— PAGE —
──────────
Population Density


Pathfinder Online

Goblin Squad Member

Ok, I have been reading in developers blog and the play area of the Crusader Road is an area of 133 square miles an area 11 miles by 12 miles (an area that can be walked in a days time.) This area is broken down into 256 hexes each roughly about .75 miles across (3960 feet or 1320 yards) with 18 hexes being river we have 238 habitable hexes.

Now in the developers blog they mention that 10 people can sign a charter to establish a settlement in a hex.

Now the kickstarter at the time of this post has 6,749 backers and could easily go over 7,000 backers. Only 10 people are needed to create a settlement and the size of the hexes are way too small to handle much more then one settlement per hex. It is highly probable settlements will be stacked right next to each other and all the available space will be taken up by settlement very early in the beta.

It does make me wonder once in the second month of the beta all of the land space is taken up with farms, mines, settlements, and roads where they are going to squeeze the dungeons.
──────────
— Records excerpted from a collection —
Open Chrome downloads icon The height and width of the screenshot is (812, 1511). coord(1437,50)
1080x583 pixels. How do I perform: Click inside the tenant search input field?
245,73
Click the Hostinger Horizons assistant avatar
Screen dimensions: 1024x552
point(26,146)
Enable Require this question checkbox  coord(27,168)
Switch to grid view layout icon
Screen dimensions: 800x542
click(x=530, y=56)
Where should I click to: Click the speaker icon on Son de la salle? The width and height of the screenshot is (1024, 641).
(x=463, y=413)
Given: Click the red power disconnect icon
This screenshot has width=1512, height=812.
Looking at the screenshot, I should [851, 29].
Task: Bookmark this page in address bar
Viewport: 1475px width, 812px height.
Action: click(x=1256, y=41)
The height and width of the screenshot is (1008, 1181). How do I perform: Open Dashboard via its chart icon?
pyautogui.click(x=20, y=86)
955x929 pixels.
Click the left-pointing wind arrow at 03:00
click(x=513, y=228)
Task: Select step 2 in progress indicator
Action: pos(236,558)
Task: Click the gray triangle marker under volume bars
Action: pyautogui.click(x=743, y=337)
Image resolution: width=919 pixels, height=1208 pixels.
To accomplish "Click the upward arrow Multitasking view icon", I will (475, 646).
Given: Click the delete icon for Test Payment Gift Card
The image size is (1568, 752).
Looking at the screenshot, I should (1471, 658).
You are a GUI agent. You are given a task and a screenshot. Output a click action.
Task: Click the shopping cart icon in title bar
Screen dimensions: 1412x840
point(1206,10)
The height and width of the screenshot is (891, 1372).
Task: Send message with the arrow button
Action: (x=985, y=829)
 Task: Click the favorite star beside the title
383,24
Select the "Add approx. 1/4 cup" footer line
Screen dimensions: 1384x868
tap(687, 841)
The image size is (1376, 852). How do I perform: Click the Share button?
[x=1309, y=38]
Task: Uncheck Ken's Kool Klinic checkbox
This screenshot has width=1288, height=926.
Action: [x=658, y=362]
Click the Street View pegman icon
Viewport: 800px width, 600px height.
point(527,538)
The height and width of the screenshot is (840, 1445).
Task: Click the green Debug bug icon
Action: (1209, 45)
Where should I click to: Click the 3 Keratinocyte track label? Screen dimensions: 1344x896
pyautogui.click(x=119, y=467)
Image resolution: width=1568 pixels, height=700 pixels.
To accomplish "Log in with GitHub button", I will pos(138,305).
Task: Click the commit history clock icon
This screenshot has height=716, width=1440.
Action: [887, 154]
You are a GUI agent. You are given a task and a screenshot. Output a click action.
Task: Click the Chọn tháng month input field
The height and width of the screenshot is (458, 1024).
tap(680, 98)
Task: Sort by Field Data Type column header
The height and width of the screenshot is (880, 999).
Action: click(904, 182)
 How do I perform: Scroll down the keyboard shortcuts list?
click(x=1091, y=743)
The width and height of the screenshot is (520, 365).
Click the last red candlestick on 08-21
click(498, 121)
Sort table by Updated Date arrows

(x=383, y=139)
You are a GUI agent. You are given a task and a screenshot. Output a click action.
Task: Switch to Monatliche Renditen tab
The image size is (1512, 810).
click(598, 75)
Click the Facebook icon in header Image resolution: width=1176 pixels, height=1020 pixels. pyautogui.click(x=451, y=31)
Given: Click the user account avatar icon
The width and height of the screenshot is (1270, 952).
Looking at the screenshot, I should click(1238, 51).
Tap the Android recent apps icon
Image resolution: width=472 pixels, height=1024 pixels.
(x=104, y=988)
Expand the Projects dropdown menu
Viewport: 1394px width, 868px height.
──────────
— TASKS FOR THIS EXERCISE —
**a)** In the population density post, how many people does the developers blog say can sign a charter to establish a settlement in a hex?
**b)** From the population density post, output the passage that begins at the words "Now the kickstarter" and ends after the words "in the beta.".

— ANSWERS IN ORDER —
**a)** 10 people

**b)**
Now the kickstarter at the time of this post has 6,749 backers and could easily go over 7,000 backers. Only 10 people are needed to create a settlement and the size of the hexes are way too small to handle much more then one settlement per hex. It is highly probable settlements will be stacked right next to each other and all the available space will be taken up by settlement very early in the beta.